Lelaki itu merasa tak betah. Ia mengambil kunci motornya, lalu meninggalkan rumah begitu saja.

"DEVAN! MAU KEMANA KAMU?!" teriak Rudi yang melihat sekilas mata putranya yang sudah dipenuhi amarah.

Namun, jika dirinya mengejar tak ada gunanya. Ia cepat meminta Daffin untuk mengikuti Devan. Perasaan seorang ayah itu cemas.

"Shit!" umpat Daffin setelah mendengar motor yang keluar dari pekarangan melaju dengan cepat.

"Ada apa, Pa?" tanya Sera yang ikut cemas.

"Devan keluar, Ma. Tapi, Papa nggak tahu dia mau kemana, anak itu nggak bilang sama Papa," jelas Rudi. Yang bisa Sera lakukan hanyalah rapalan do'a yang berharap putranya baik-baik saja.

Sementara itu, Devan sudah berada di club langganannya. Lelaki itu langsung menuju ke meja barterder.

"Kaya biasa, Jer! Tapi, kali ini gue mau empat botol sekaligus," tegas lelaki yang telah tersulut amarah itu.

"Ha! Lo yakin? Tiga botol aja lo mabuk," sangkal Jerry.

"Nggak peduli! Mau dipecat?" ancam Devan lagi. Lagi-lagi Jerry harus mengiyakan permintaan Devan lagi. Jangan memikirkan Daffin, lelaki itu tengah terjebak macet sekarang.

Baru dua botol, tapi lelaki itu sudah menyandarkan kepalanya di atas meja berbantal tangan kirinya. Sedangkan, tangan kanannya sibuk memegangi botol itu.

"Dua kali lo bikin gue kaya gini, Al. Gue salah apa sama lo? Gue cuma mau minta maaf karena tadi gue sempet bentak lo. Gue nggak maksud, gue cuma nggak suka sama pertanyaan lo," rancau Devan.
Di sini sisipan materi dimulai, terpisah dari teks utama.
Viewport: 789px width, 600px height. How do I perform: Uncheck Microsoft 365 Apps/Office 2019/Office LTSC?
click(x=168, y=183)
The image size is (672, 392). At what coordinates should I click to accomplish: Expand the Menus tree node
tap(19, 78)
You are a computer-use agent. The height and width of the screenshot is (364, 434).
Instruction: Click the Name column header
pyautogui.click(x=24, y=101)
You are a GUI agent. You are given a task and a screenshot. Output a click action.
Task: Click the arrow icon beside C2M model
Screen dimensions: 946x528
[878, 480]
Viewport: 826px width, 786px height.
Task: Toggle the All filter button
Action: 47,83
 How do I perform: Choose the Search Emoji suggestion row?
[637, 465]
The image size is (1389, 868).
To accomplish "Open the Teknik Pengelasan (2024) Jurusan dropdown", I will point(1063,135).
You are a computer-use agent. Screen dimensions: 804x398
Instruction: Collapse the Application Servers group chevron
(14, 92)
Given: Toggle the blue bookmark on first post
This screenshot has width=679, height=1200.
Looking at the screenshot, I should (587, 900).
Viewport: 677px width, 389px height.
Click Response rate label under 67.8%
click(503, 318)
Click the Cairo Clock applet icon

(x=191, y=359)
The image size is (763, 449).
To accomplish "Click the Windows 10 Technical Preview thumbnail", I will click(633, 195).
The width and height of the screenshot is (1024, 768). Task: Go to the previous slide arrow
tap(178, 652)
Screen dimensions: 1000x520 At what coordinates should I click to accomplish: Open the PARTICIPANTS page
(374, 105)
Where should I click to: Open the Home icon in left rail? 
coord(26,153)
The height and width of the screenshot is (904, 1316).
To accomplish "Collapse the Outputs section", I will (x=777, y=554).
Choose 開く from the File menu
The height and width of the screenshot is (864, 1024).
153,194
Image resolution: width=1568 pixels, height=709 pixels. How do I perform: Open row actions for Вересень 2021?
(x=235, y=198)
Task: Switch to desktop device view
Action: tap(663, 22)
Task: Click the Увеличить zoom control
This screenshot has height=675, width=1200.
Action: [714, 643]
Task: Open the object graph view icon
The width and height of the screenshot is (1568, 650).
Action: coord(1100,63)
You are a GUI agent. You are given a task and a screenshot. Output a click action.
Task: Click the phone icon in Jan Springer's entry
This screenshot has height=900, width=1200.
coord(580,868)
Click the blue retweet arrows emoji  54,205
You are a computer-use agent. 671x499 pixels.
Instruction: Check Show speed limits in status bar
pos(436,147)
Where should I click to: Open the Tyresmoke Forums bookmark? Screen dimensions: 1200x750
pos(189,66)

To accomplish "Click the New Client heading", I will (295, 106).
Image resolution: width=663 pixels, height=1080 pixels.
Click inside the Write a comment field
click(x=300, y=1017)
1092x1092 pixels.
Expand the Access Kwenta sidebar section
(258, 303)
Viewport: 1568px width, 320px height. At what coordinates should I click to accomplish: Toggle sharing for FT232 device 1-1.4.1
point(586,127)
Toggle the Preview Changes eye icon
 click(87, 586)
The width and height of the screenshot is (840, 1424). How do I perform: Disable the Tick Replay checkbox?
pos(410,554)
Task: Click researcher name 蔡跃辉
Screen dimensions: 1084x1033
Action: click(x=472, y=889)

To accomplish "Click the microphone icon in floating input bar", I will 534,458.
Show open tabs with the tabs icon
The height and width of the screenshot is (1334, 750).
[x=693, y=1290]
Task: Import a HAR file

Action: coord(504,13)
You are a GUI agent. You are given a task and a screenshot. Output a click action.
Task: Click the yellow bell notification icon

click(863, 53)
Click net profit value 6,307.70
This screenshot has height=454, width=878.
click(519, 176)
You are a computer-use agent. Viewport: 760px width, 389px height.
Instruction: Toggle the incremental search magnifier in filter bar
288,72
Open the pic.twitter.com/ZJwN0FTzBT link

Lelaki itu ingin sekali menangis.

Habis tiga botol, lelaki itu tak sadarkan diri. Untung saja Daffin datang tepat waktu sebelum Devan digiring oleh wanita jalang di club ini.

"Thanks, Jer. Ini uangnya. Gue permisi," pamit Daffin yang juga mengenal baik bartender itu.

"Hati-hati, Fin!" seru Jerry.

Daffin membopong tubuh berat Devan. Adiknya ini adalah adik yang tak tahu diri yang pernah ia kenal. Tak pernah Devan tak menyusahkannya.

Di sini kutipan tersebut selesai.